In [1]:
%matplotlib inline

import matplotlib.pyplot as plt
import numpy as np
import linecache
from pathlib import Path
from tqdm import tqdm
from sklearn import metrics
import sys

p = Path('.').resolve()
sys.path.append(str(p.parent))

In [2]:
from utils.faiss_utils import *
from utils.data_utils import *

Loading faiss with AVX2 support.


In [3]:
import faiss


def load_XY(basename):
    """
    Load embeddings (X) and possibly the
    labels (Y) of the graph {basename}.
    """
    model_path = Path("/data/models") / basename
    print("Loading data..")
    X, Y = load_data(model_path)
    classes = len(np.unique(Y))
    print("X shape: {}".format(X.shape))
    return X, Y


def centroid_neigh(basename, k_means, X, n=15):
    """
    Find the n-nearest neighbours to k-means
    cluster centroids.
    """
    d = X.shape[1]
    index = faiss.IndexFlatL2(d)
    index.add(X)
    D, I = index.search(k_means.centroids, n)
    entities = get_entities_list(basename)
    # find_neighbours(basename, I, entities)
    find_neighbours("itwiki-2013", I, entities)


def find_neighbours(basename, idx, entities):
    """
    Helper function for centroid_neigh.
    """
    urls_file = Path('/data/graphs/') / basename / (basename + '.ids')
    f = urls_file.as_posix()
    for pos, cluster in enumerate(idx):
        print("\x1b[0;35;43m Cluster {} \x1b[0m".format(pos))
        for node in cluster:
            line = entities[node]
            print(linecache.getline(f, line + 1))

Here we use the embeddings learnt on the Italian version of wikipedia from 2013. To learn these embeddings we (randomly) splitted the data into 10 partitions.
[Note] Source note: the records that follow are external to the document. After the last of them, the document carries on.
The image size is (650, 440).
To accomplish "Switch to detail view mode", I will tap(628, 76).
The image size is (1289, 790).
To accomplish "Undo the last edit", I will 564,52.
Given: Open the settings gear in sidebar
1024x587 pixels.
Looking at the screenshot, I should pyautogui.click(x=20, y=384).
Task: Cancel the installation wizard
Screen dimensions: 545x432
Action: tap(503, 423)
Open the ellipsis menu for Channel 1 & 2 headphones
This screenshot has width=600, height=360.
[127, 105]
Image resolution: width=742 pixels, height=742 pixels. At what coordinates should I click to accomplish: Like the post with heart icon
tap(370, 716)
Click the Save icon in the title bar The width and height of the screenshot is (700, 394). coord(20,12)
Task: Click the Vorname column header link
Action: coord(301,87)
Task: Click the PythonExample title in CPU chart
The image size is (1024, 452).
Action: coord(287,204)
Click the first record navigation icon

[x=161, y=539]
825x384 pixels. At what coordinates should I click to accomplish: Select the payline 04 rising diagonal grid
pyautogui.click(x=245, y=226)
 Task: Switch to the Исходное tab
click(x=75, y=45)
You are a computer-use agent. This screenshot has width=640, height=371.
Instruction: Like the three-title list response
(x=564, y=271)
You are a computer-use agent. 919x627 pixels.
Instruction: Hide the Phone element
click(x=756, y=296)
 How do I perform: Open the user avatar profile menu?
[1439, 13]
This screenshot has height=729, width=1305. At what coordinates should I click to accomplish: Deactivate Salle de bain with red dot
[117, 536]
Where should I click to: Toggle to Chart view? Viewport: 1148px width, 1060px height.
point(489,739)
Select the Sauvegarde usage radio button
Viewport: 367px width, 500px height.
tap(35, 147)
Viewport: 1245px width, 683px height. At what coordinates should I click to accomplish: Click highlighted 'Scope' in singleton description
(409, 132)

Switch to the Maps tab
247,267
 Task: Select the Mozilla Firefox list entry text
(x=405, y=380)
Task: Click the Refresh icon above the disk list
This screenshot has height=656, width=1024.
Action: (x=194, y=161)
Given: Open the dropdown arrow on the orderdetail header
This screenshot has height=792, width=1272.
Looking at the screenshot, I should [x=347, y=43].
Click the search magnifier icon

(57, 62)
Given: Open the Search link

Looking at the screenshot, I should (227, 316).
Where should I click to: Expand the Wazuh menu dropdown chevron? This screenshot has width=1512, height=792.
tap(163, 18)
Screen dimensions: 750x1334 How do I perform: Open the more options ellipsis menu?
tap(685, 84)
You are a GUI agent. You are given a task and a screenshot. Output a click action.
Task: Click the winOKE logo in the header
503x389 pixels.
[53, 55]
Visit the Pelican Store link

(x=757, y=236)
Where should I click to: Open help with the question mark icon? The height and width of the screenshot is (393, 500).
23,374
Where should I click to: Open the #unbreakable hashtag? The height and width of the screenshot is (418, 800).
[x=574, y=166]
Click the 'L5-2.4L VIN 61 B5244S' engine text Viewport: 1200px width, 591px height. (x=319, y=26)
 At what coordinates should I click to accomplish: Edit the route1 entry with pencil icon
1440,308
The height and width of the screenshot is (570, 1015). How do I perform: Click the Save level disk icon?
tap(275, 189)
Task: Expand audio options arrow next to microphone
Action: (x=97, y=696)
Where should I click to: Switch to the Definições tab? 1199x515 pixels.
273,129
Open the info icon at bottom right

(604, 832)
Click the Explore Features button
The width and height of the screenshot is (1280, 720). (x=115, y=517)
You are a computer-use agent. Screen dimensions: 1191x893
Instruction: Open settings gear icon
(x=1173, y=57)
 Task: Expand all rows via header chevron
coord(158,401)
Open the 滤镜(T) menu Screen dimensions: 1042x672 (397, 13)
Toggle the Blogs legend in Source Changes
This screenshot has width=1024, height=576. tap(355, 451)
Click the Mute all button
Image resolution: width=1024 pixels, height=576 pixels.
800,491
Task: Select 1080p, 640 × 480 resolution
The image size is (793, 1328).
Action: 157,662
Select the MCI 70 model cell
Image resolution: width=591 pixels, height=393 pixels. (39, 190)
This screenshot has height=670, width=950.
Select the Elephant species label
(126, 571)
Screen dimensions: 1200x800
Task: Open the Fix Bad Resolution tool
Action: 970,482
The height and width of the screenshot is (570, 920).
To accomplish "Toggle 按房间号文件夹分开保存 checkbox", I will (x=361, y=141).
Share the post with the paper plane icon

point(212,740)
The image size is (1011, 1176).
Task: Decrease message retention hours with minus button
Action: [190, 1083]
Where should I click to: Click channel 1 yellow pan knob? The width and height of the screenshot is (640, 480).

We now only consider the first partition.

In [4]:
basename = "itwiki-2013_partitioned"
f = "/data/graphs/itwiki-2013/itwiki-2013.ids"

In [5]:
model_path = Path("/data/models") / basename
with (model_path / "entity_names_link_0.json").open() as tf:
    entities_list = json.load(tf)
hf_path = list(model_path.glob("embeddings_link_0*.h5"))[0]
hf = h5py.File(hf_path)
x = hf["embeddings"][:]
# idx = train_search(x)
# _, I = idx.search(x[0].reshape(1, -1), 20)
# for i in I.flatten():
#    line = int(entities_list[i]) + 1
#    print(linecache.getline(f, line))

To measure the quality of the clusters we will use the Silhouette score.

In [6]:
help(metrics.silhouette_score)

Help on function silhouette_score in module sklearn.metrics.cluster.unsupervised:

silhouette_score(X, labels, metric='euclidean', sample_size=None, random_state=None, **kwds)
    Compute the mean Silhouette Coefficient of all samples.
    
    The Silhouette Coefficient is calculated using the mean intra-cluster
    distance (``a``) and the mean nearest-cluster distance (``b``) for each
    sample.  The Silhouette Coefficient for a sample is ``(b - a) / max(a,
    b)``.  To clarify, ``b`` is the distance between a sample and the nearest
    cluster that the sample is not a part of.
    Note that Silhouette Coefficient is only defined if number of labels
    is 2 <= n_labels <= n_samples - 1.
    
    This function returns the mean Silhouette Coefficient over all samples.
    To obtain the values for each sample, use :func:`silhouette_samples`.
    
    The best value is 1 and the worst value is -1. Values near 0 indicate
    overlapping clusters. Negative values generally indicate tha

# 5 clusters

We use k-means with 5 centroids and then calculate the Silhouette score.

In [7]:
itwiki_kmeans = kmeans(x, 5, niter=100)
D, I = itwiki_kmeans.index.search(x, 1)
print("Silhouette Coefficient: %0.3f" % metrics.silhouette_score(x, I.flatten()))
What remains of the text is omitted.